_Task requirements_
With pictures left out, output word for word the lines from the one containing "Where should I click to: Click the 历史记录" through the end of the material below.

_Material supplied_

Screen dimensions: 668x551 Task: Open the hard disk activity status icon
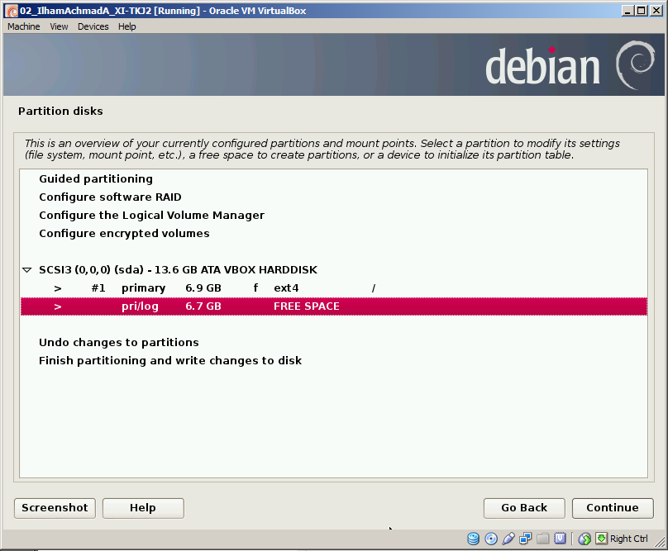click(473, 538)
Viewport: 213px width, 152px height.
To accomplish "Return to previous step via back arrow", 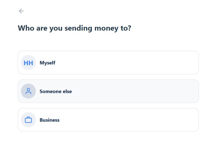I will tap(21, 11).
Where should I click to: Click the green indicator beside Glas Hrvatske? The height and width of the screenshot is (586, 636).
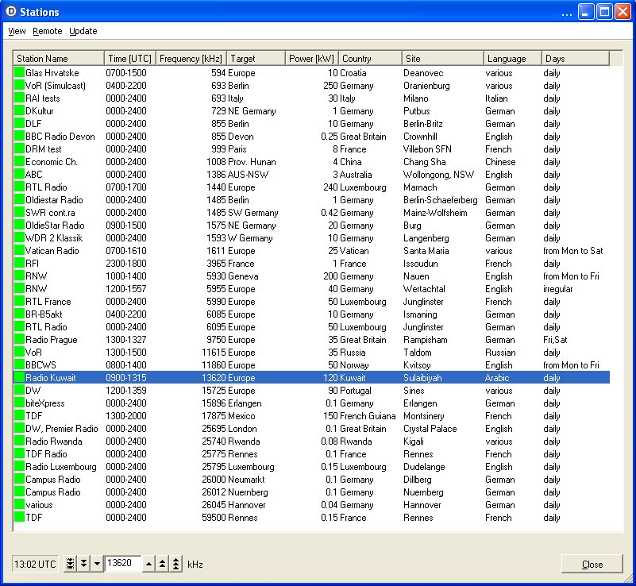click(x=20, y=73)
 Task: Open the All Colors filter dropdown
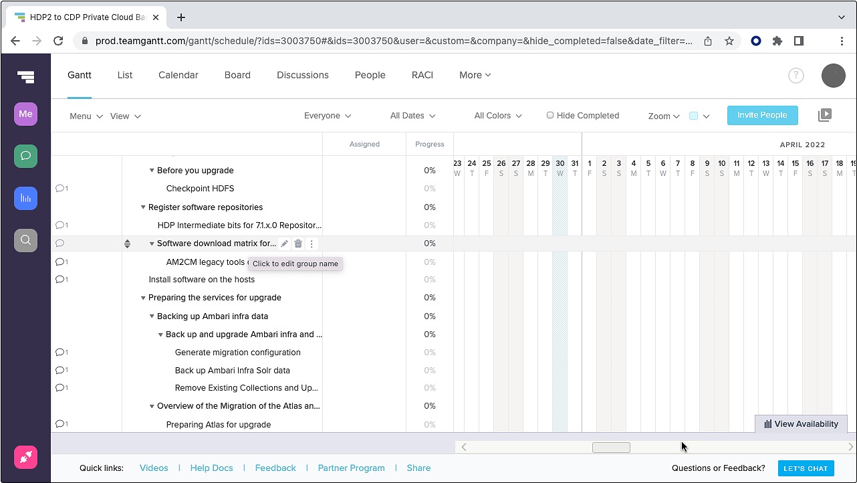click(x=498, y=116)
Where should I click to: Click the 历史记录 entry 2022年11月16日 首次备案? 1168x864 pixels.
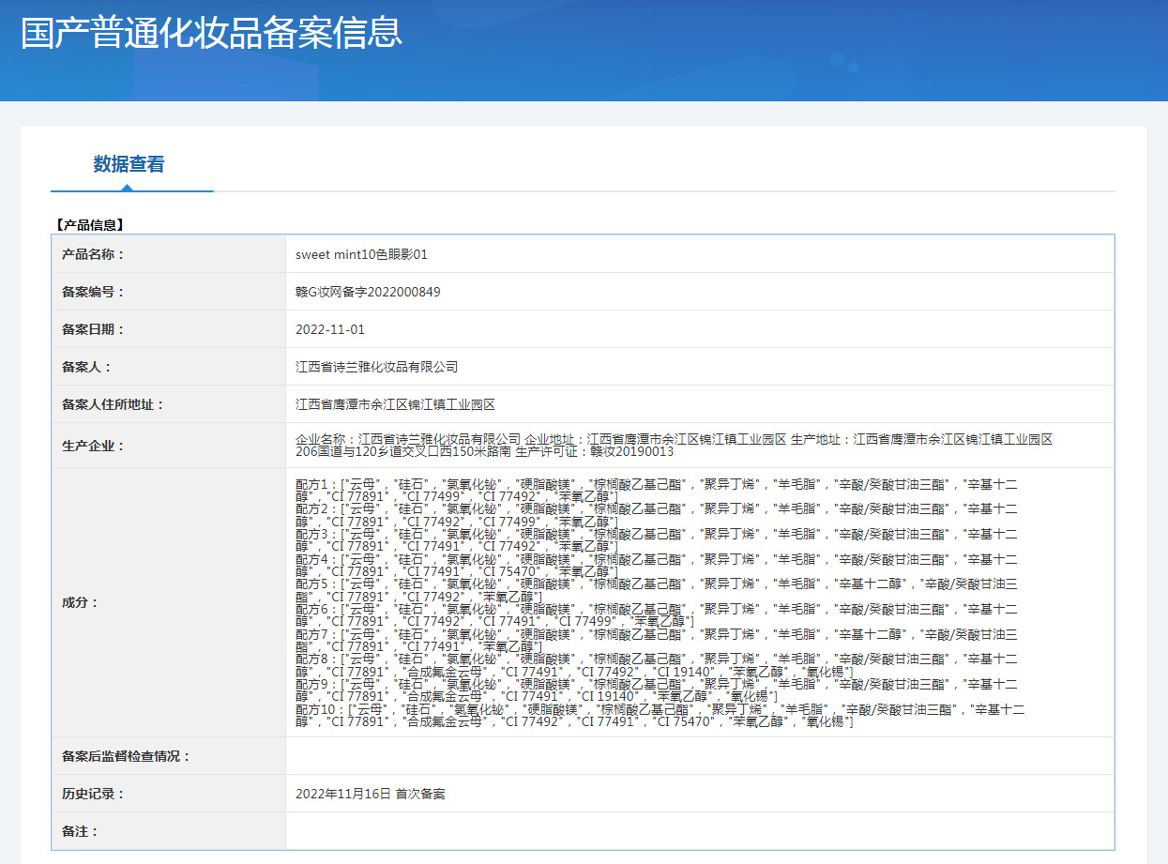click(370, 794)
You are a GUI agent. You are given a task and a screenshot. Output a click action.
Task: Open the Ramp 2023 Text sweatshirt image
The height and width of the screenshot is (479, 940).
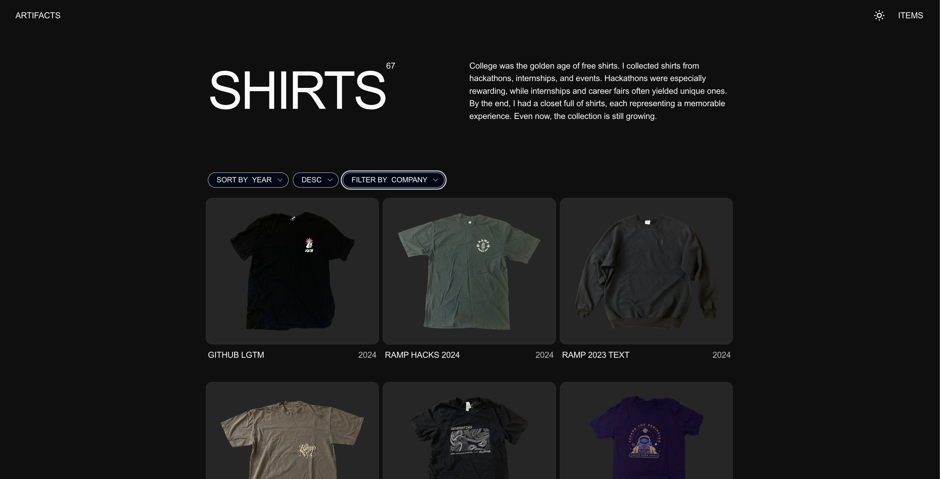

_Output for this exercise_
Where should I click to: Click the 历史记录 entry 2022年11月16日 首次备案? 1168x864 pixels.
click(370, 794)
You are a GUI agent. You are given a task and a screenshot. Output a click action.
Task: Open the Ramp 2023 Text sweatshirt image
The height and width of the screenshot is (479, 940).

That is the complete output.